In certain situations, two adjacent minor syllables will reduce to a single syllable with a complex onset. Such syllables are treated as full syllables phonologically, even though their vowel generally still harmonizes with the stressed syllable of the word.
- The voiceless plosives p t k are aspirated [pʰ tʰ kʰ] in the onset of a full syllable, even when followed by a consonant.
- Obstruent voicing is not distinguished in minor syllables. Orthographically, obstruents in minor syllables are represented as voiced, except in instances of morphological reduplication.
- /ʂ ʐ ɻ/ are not distinguished after plosives, so they can all be written r in this environment. The voiceless clusters pr tr kr tend to be realized as [pʂ ʈʂ kʂ], although non-sibilant [pɻ̥ ʈɻ̥ kɻ̥] also occur. The voiced clusters br dr gr vary rather freely between [bɻ ɖɻ ɡɻ] and [bʐ ɖʐ ɡʐ], with the fricative variant most common for dr.
- The cluster pw similarly varies between [pf] and [pʍ].
- h tends to be pronounced as a velar fricative [x] before a voiceless obstruent.
- Clusters of h with a resonant (nasal or approximant) are typically pronounced as voiceless resonants.
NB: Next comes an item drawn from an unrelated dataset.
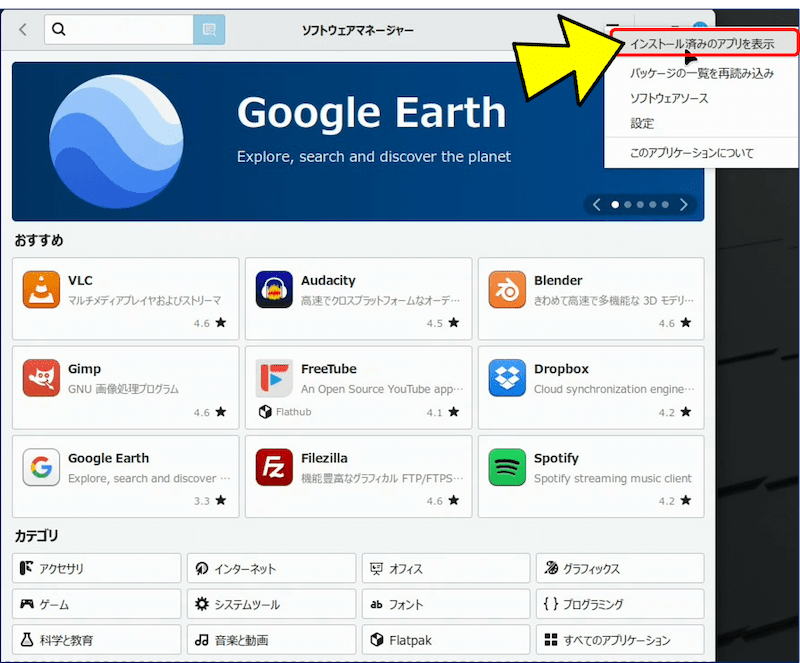Advance the banner with the right carousel arrow
The image size is (800, 663).
tap(684, 204)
The clusters hx hl hr are pronounced as a voiceless uvular fricative [χ], a voiceless alveolar lateral fricative [ɬ], and a voiceless alveolar trill [r̥] respectively; note that the latter departs from the usual retroflex realization of /ɻ/.
- l also becomes [ɬ] when preceded by a voiceless plosive.
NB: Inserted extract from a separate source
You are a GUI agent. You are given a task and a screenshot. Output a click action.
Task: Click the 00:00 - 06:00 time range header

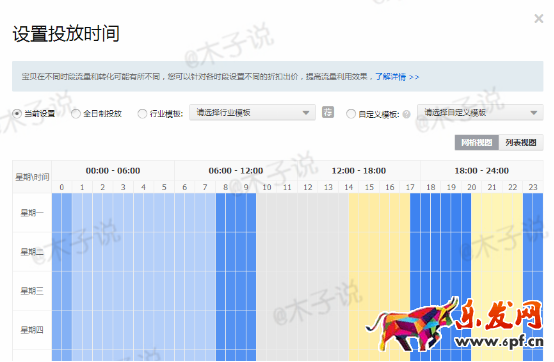pos(113,171)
- Underlying clusters |nj ŋj mv ŋʁ| surface as [ɲ ɲ mb ŋɡ], and are written ny ny mb ngg.
- Vowels in open syllables have a noticeably longer duration than their counterparts in closed syllables. Open-syllable e o tend to be realized as [eˑ oˑ] while closed-syllable e o are pronounced as [ɛ ɔ]. Some speakers have a similar alternation for i u, varying between [iˑ uˑ] and [ɪ ʊ].
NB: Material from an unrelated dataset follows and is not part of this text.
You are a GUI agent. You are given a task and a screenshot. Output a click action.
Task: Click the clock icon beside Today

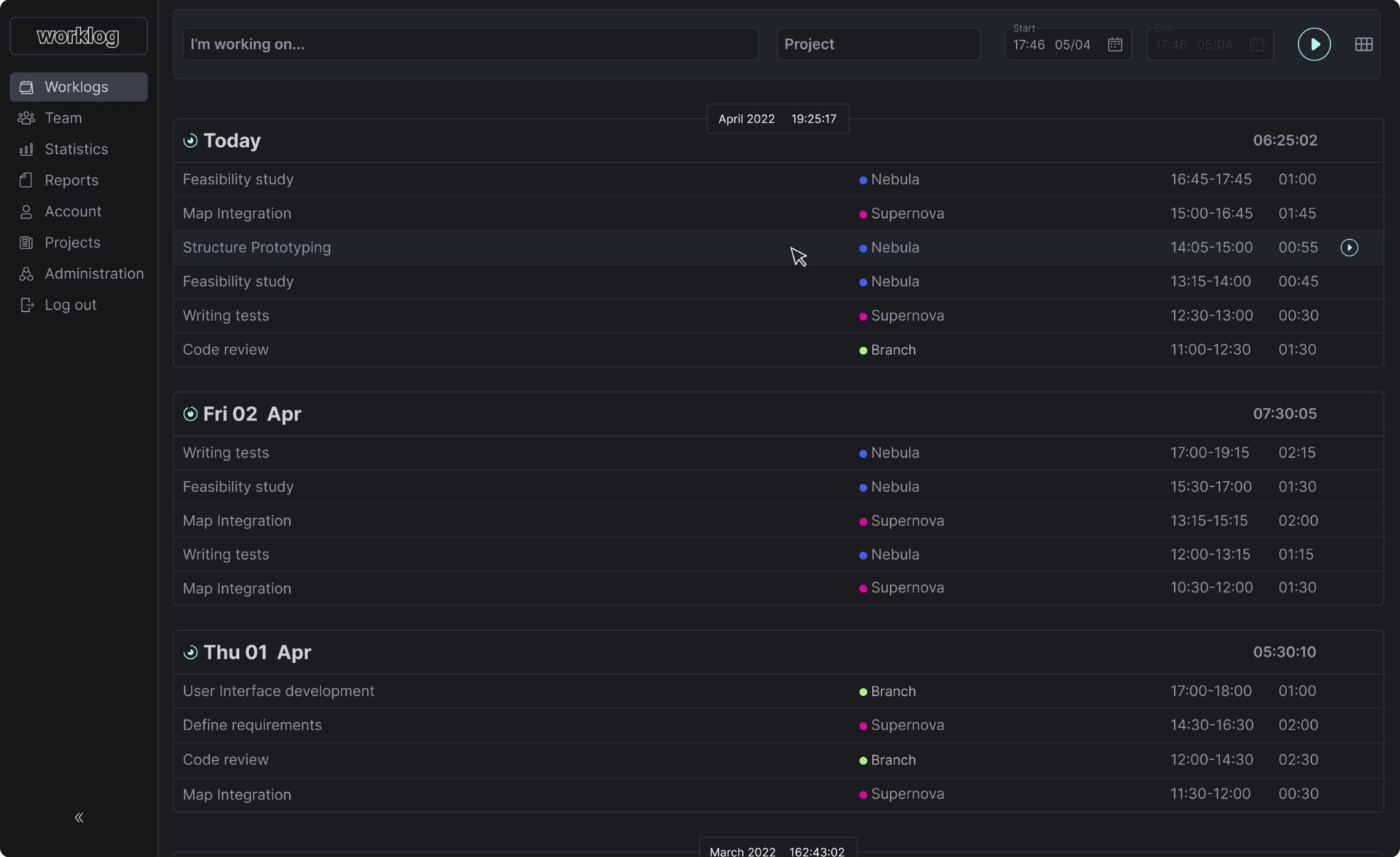(x=190, y=140)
- Vowels in minor syllables are always lax, with i e a o u being pronounced as [ɪ ɛ ɐ ɔ ʊ].
- a in a full syllable is typically pronounced as a back vowel [ɑ] when nasalized or adjacent to x.
- In non-final full syllables, vowel nasalization is not distinguished before nasal consonants. Before obstruents, it may surface as a homoorganic nasal.
- In non-final full syllables, a coda glottal stop is realized as a preglottalized homoorganic plosive when followed by a fricative (e.g. fwanc-swín ‘stepchild, child-in-law’: /fwãʔ swĩ́/ → [fwɑ̃ˀˈtswĩ́ˑ]).
- After open nasalized syllables, an epenthetic [n] may be inserted if the next word begins with a vowel and belongs to the same phrase (e.g. nà san ugwac ‘the mother of the queen’: /nà sã əɡwaʔ/ → [ˌnàˑ sɑ̃‿nʊˈɡwaʔ]).
Stress and prosody
There is a weak dynamic stress accent, which falls on the final syllable of the word. In compound words, non-final full syllables receive secondary stress; this prevents their vowel from being reduced. Minor syllables are always unstressed.
Phrasal stress is also usually on the last syllable. Exceptions can be made if the speaker wants to especially emphasize a word that comes earlier in the phrase.